The analysis on the anonymisation of data is also very interesting. The DPA, in fact, considered the techniques presented to render the data anonymous to be valid:
- the deletion of 51 variables including those leading to the direct identification of the data subjects ('record_id' and 'patient code'), further variables that were excessive or likely to increase the risk of re-identification (e.g. date of birth, signature of informed consent), as well as those deemed ‘more useful for the organisational purposes of the study than for data analysis purposes';
- the randomisation of 57 variables, divided into 3 categories: age at enrolment, age at diagnosis, and ‘days for the remaining variables in the section covering all dates reported in the Torax database’;
- the generalisation of 293 variables by the means of aggregation and K-anonymisation by ensuring that each value relating to a subject is shared by at least a minimum number (k) of other persons within the set.
The DPA found the application of these techniques suitable for lowering the risk of re-identification to such an extent that the data can be considered anonymous.
Conclusions
After reading this Opinion, we tried to draw some conclusions from it.
The first is without doubt that when the Impact Assessment is properly done, the DPA is not an enemy but a consultative body, as it should be.

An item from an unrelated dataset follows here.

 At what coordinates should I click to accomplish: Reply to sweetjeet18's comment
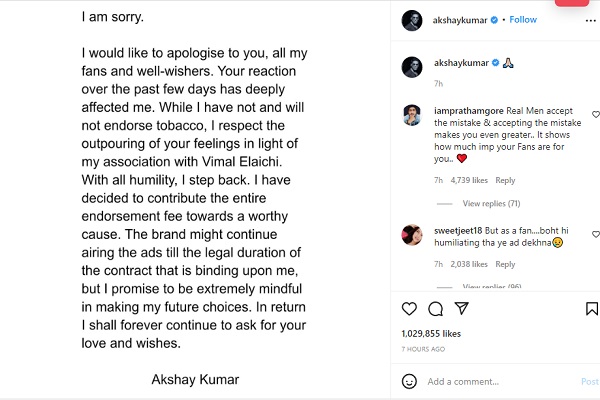pos(505,264)
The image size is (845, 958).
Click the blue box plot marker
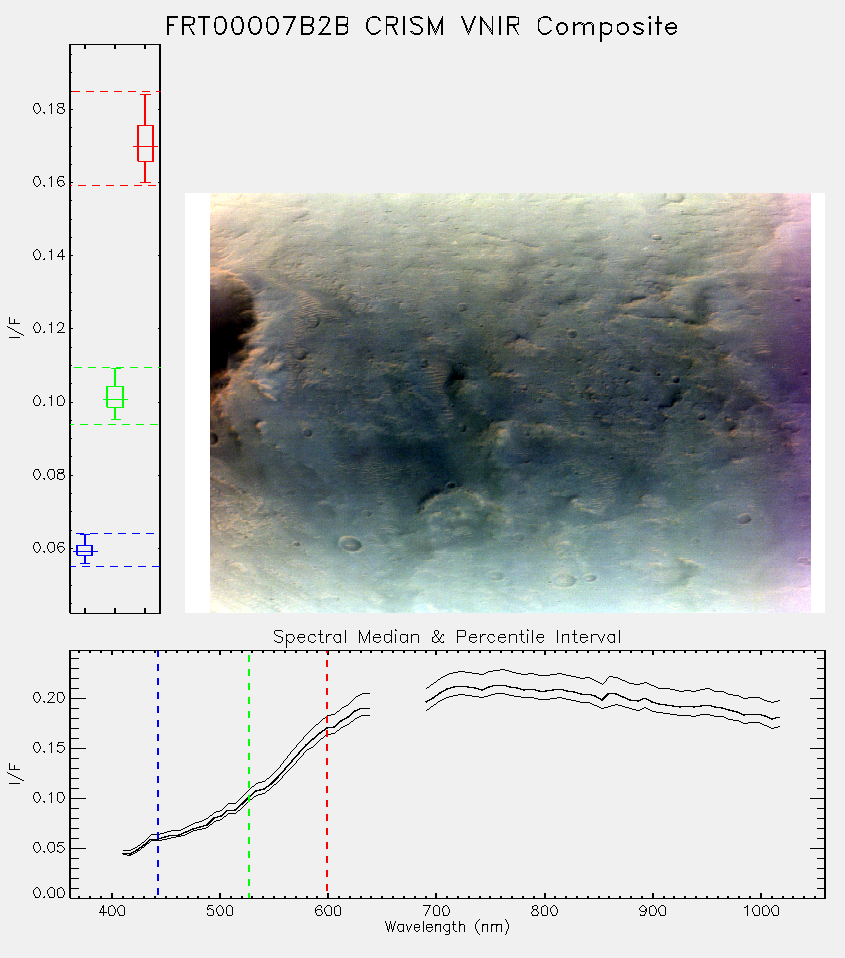pyautogui.click(x=85, y=550)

As such, there is no reason to try to avoid applying Art. 110 of the Privacy Code (a request that we often receive). Instead, it more effective to seek to understand the system and try to work well within it.
The second conclusion, closely linked to the first, is that we may not like the Art. 110 and 110-bis system (as we said above), but this is what we have at the moment. Therefore, until a forthcoming intervention by the Italian lawmaker (or perhaps a change from the EU with the Health Data Space), the Italian DPA cannot go beyond the bounds imposed by the current law.
The third conclusion concerns anonymous data: many, especially public facilities, are still quite apprehensive about taking responsibility as to when to consider data as fully anonymous. We now have a clear and detailed example from the Data Protection Authority, so there are no more excuses.
Perhaps in this Opinion the Data Protection Authority could have been a little bolder about the 'compatibility' issue for the processing for subsequent studies, but the road is still uphill on this matter, also from a cultural point of view. This is also demonstrated by the constant postponement of a solution by the EDPB itself, which is still ongoing.
Nevertheless, we have now gained a clear document on how to build a health database. Given the interpretative chaos, the hesitations and fears of healthcare facilities, this is no small thing in our opinion.